Archive for October 13, 2011

Listening to Wisteria

October 13, 2011

The sun was casting long shadows but it was still hot on a day of Santa Ana winds when the temperature reached nearly 100 degrees. And maybe it was the heat that made the seed pods on my Wisteria plant start to burst like crazy.

Sitting beneath the Wisteria.

These pods crack open with a sound like a dry stick being broken. The two halves of the pod, and the flat black seeds inside them, are fired a distance of many feet so they can find a new place to grow. After school, we sat out front and listened.

The plant would be still and silent for several seconds then “SNAP!’ Sometimes the seeds would be fired right at us. Sometimes they’d hit the nearby walls of my house and ricochet from one to another in the corner by the front door. The snapping sounds of the opening pods would be immediately followed by a rustle of leaves, or the ping off a wall, or a few clicks as a pod caromed downward from stalk to stone to the gravel below.

Though we were hit by some of the seeds, no problem. They’re really small.

We sat, watched and listened for about half an hour until we had seen enough and it was time to do homework. Come winter (remember this is San Diego) the Wisteria will be clothed in purple flowers. But now, it sings its rhythmic song as it tries to make more Wisteria by flinging its seeds.

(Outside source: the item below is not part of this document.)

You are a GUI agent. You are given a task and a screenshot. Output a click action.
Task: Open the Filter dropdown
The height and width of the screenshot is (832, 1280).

Dedication and Detoxification

October 13, 2011

The invitation I got for the dedication of the McDonald Center said to wear “business attire.” This was good to know as I attended the reopening of a treatment center in the name of philanthropist Marianne McDonald.

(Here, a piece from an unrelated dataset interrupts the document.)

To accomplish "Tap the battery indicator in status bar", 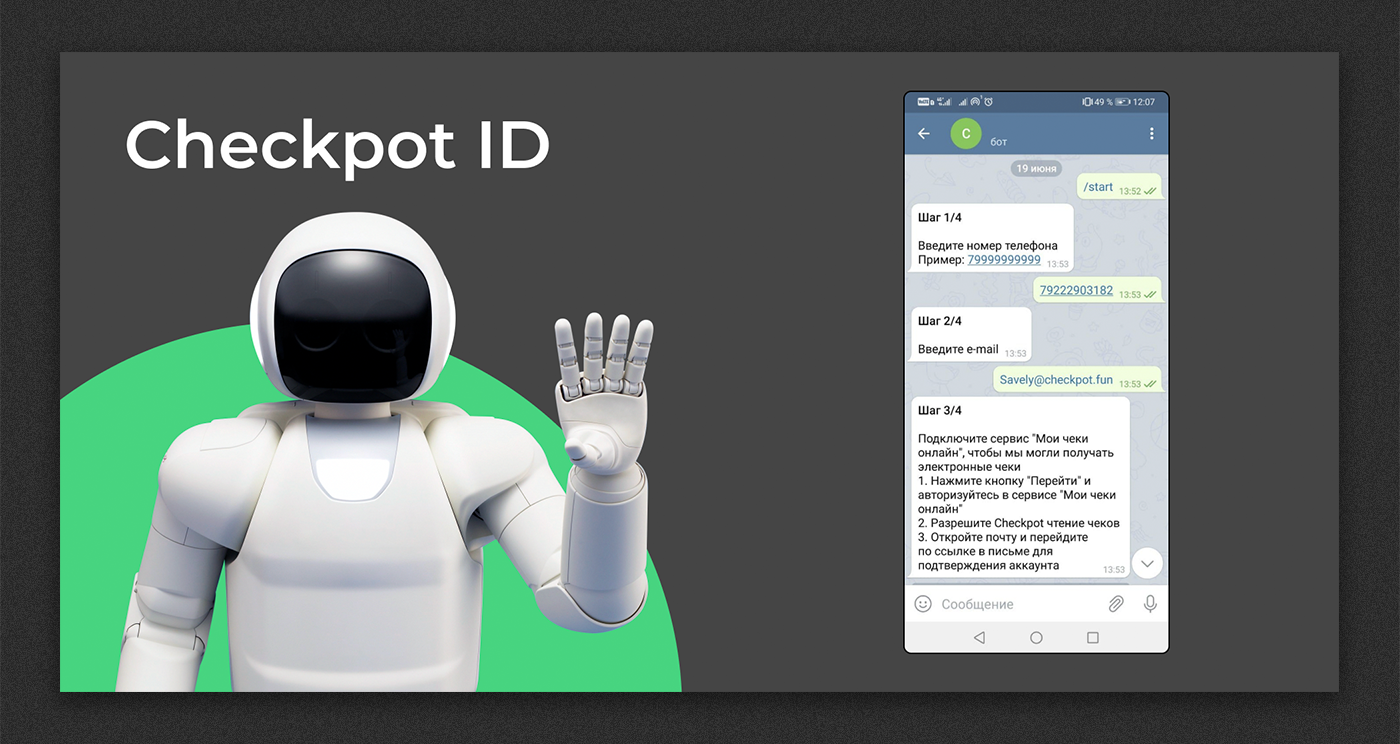I will pyautogui.click(x=1122, y=102).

I was invited to this ceremony filled with well-dressed people because I wrote a story about McDonald’s dispute with Scripps Health, which used to be the home of the McDonald Center until the center got in the way of the wrecking ball they were using to renovate the hospital campus. The story aired on KPBS and Marianne tells me it helped get her problem noticed, and it helped her center find a new home.

McDonald is the daughter of Eugene Francis McDonald, the founder of Zenith Radio Corporation, who left her a fortune of about $100 million. Her life has been filled with riches and sadness. The latter has come from her family’s struggle with addiction and alcoholism. She told me her brother shot himself to death when he was high on drugs and alcohol. Her daughter Kristie was high on LSD when she played Russian roulette with a loaded gun and a group of friends. Kristie lost.

The McDonald Center has been moved to the campus of a competing health system in San Diego called Sharp Healthcare. The catered dedication was typical of its kind. There were lots of people there making connections and paying each other compliments. I recognized and spoke with Marianne’s son James, a garrulous man with a profane sense of humor and a hard-looking face. He speaks with an Irish accent he acquired after many years of living in County Kerry.

Programs that treat addicts and alcoholics are filled with emotion and stories of people who risk death to keep that euphoric feeling that comes with drug use. One man told me the McDonald Center saved his life. Marianne took the microphone at the dedicated and told us trees blossom to prove there is a God.

Marianne McDonald teaches classic drama at UC San Diego, so you could say she has made a profession of tragedy. Still beautiful at an advanced age, she thanked me for coming and for writing about her center and its tussle with Scripps.

I felt like a bit of a fraud at the event since I’ve seen no alcoholism in my family and I drink like a fish. But the hope for salvation is universal and we find it wherever we need it. For some in the grip of chemical demons, it can be found at treatment centers.